# WORK INSTRUCTIONS:
Convert every line of the records below into a JSON list of strings, one string per line, omitting blank lines and leaving the pictures out.

Pointing records for screenshots and pages
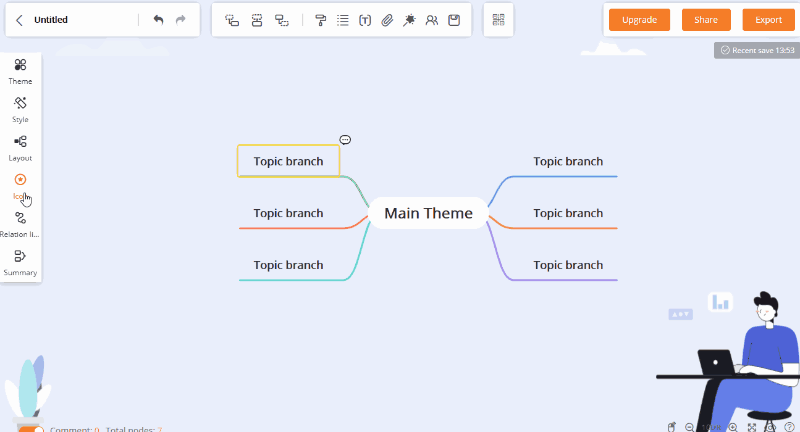Click the back arrow beside Untitled
The width and height of the screenshot is (800, 432).
[19, 20]
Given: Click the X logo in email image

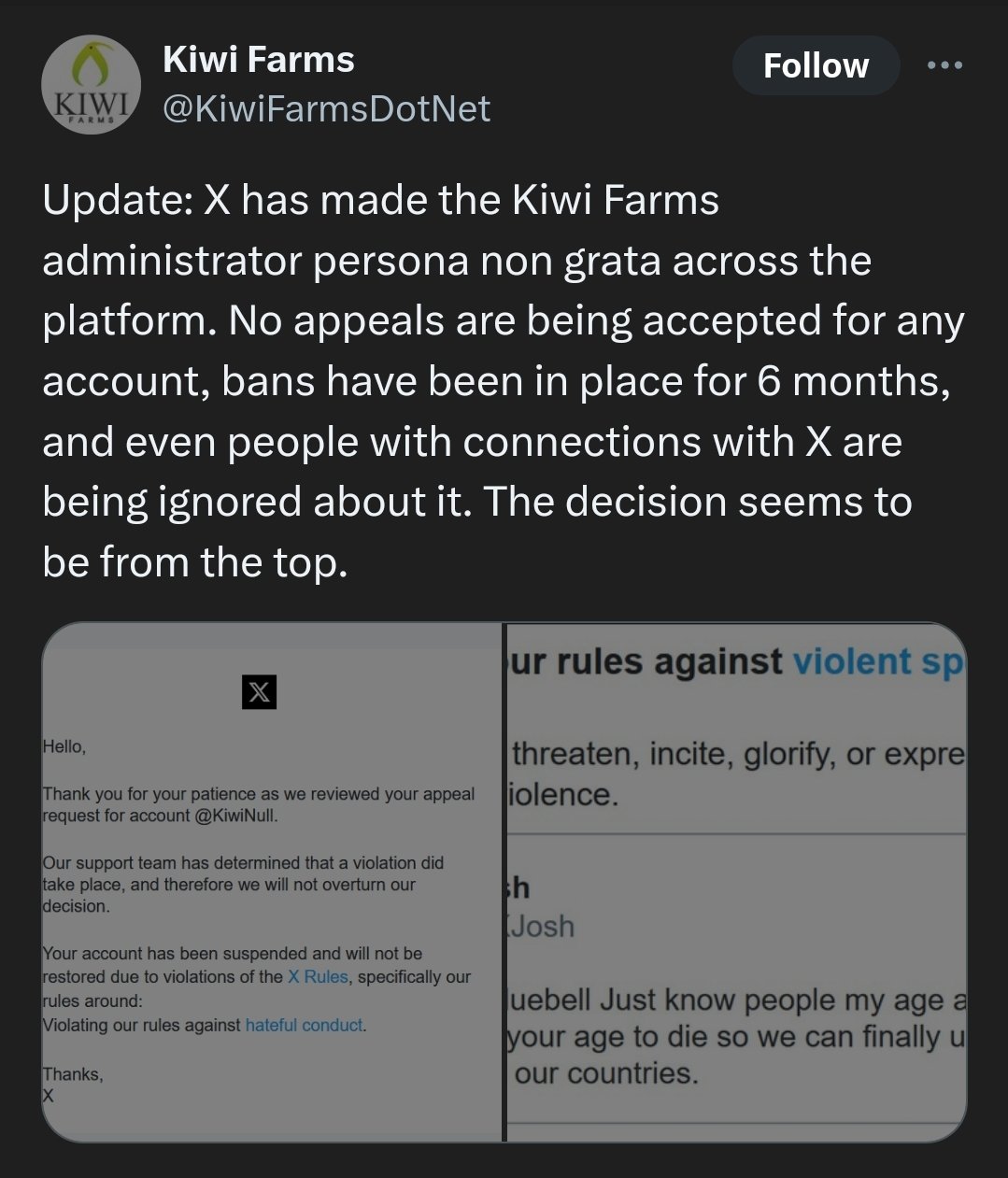Looking at the screenshot, I should click(259, 692).
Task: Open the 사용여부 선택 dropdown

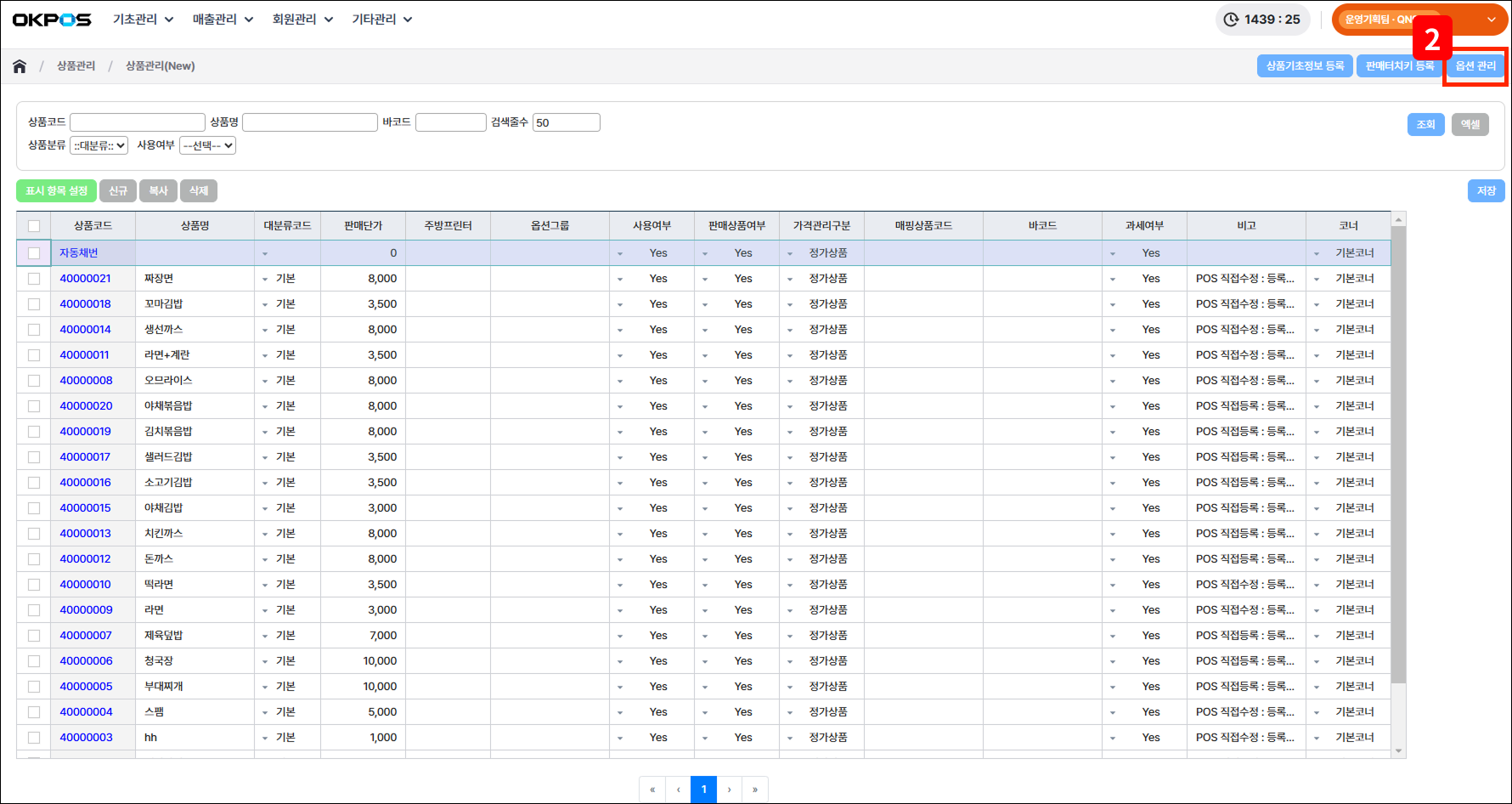Action: coord(207,145)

# EXERCISE ANSWER:
[
  "Click the back arrow beside Untitled",
  "The width and height of the screenshot is (800, 432).",
  "[19, 20]",
  "Given: Click the X logo in email image",
  "Looking at the screenshot, I should click(259, 692).",
  "Task: Open the 사용여부 선택 dropdown",
  "Action: coord(207,145)"
]